____ INPUT DATA

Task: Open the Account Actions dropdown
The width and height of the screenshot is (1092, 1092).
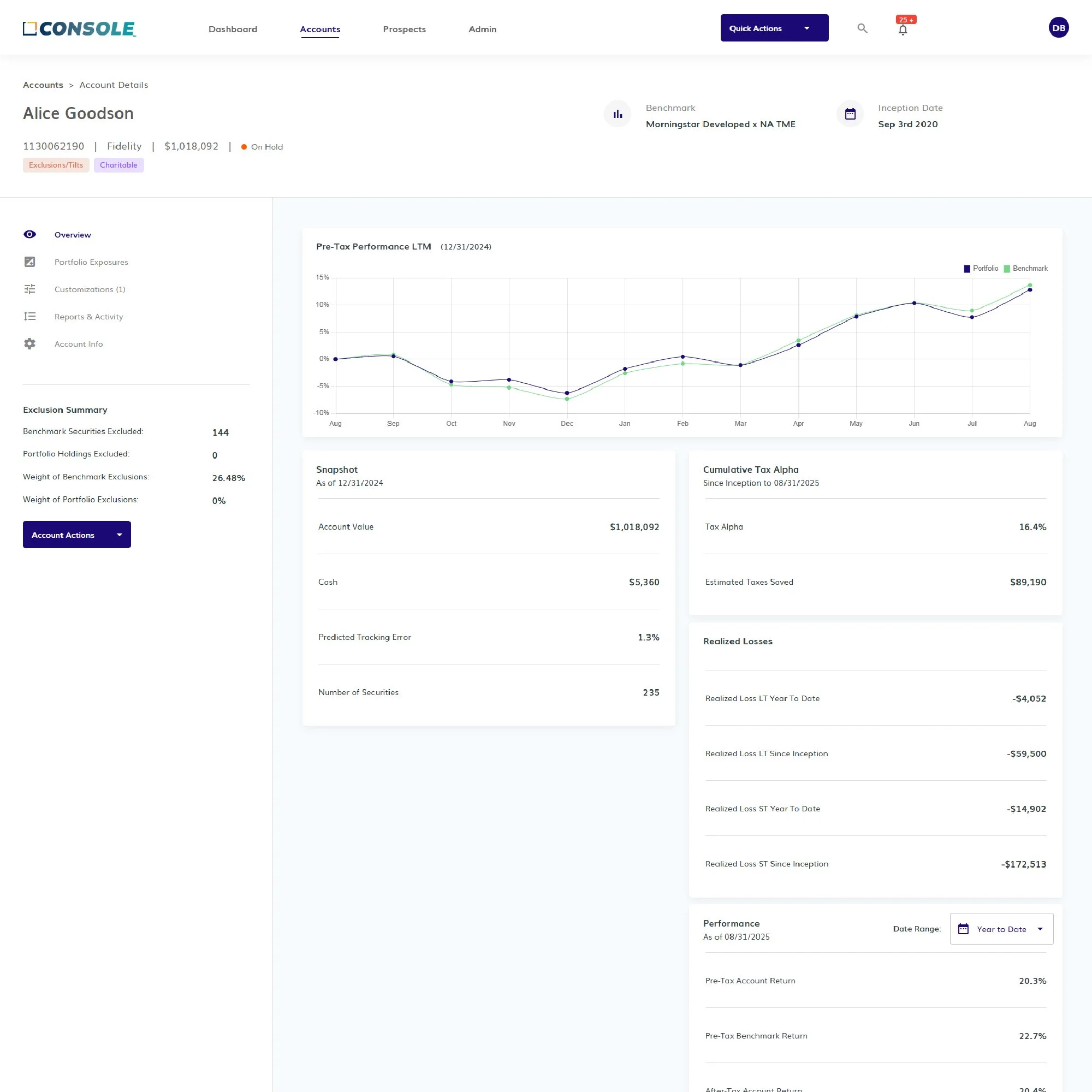Action: (77, 535)
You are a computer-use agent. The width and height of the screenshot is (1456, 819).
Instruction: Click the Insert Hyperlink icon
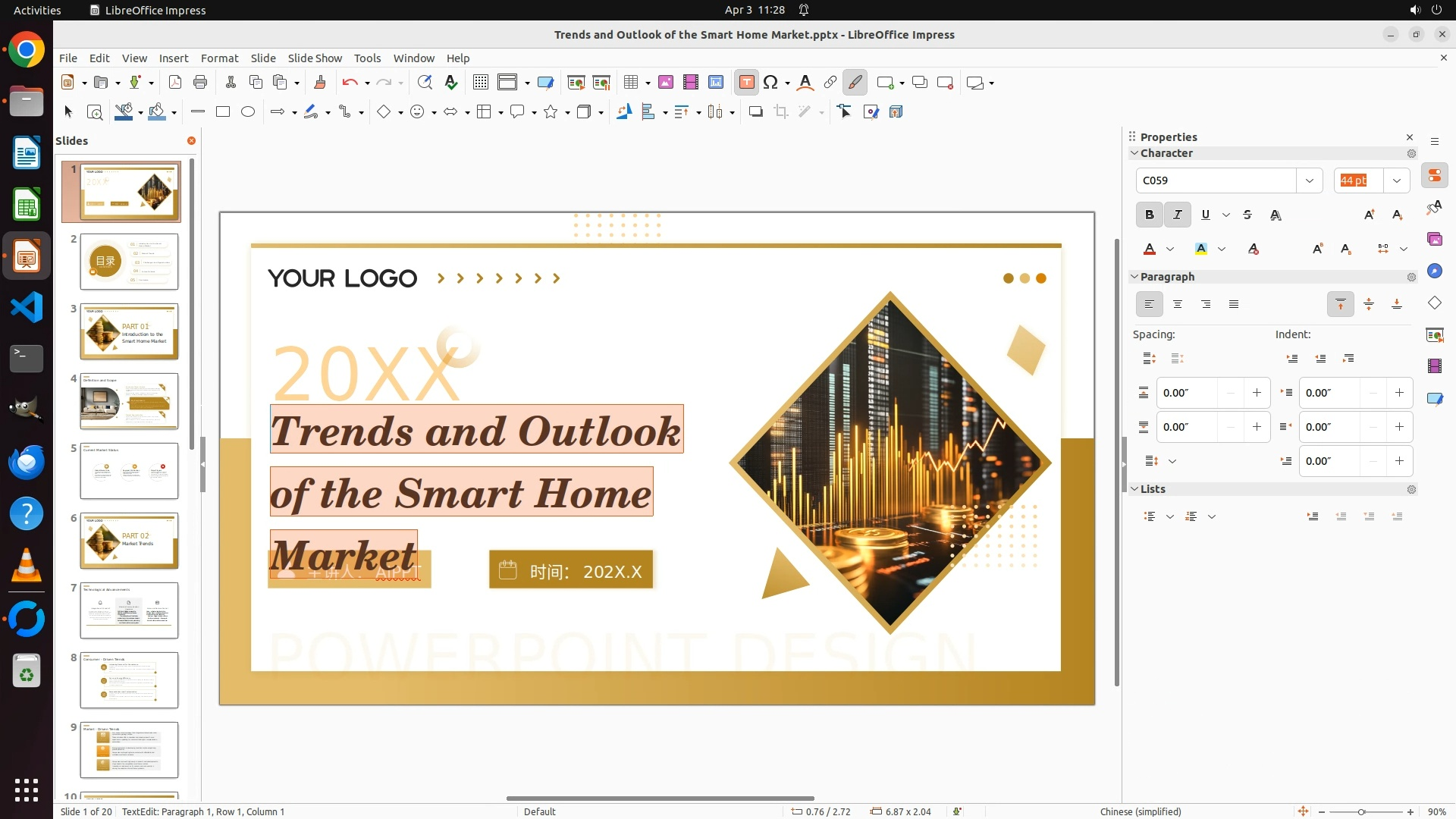pos(830,83)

________

— WHAT IS EXPECTED —
Each of the entries above must be output exactly, with none of the pictures.

— RESPONSE TO THIS TASK —
Task: Open the Account Actions dropdown
The width and height of the screenshot is (1092, 1092).
Action: (77, 535)
You are a computer-use agent. The width and height of the screenshot is (1456, 819).
Instruction: Click the Insert Hyperlink icon
pos(830,83)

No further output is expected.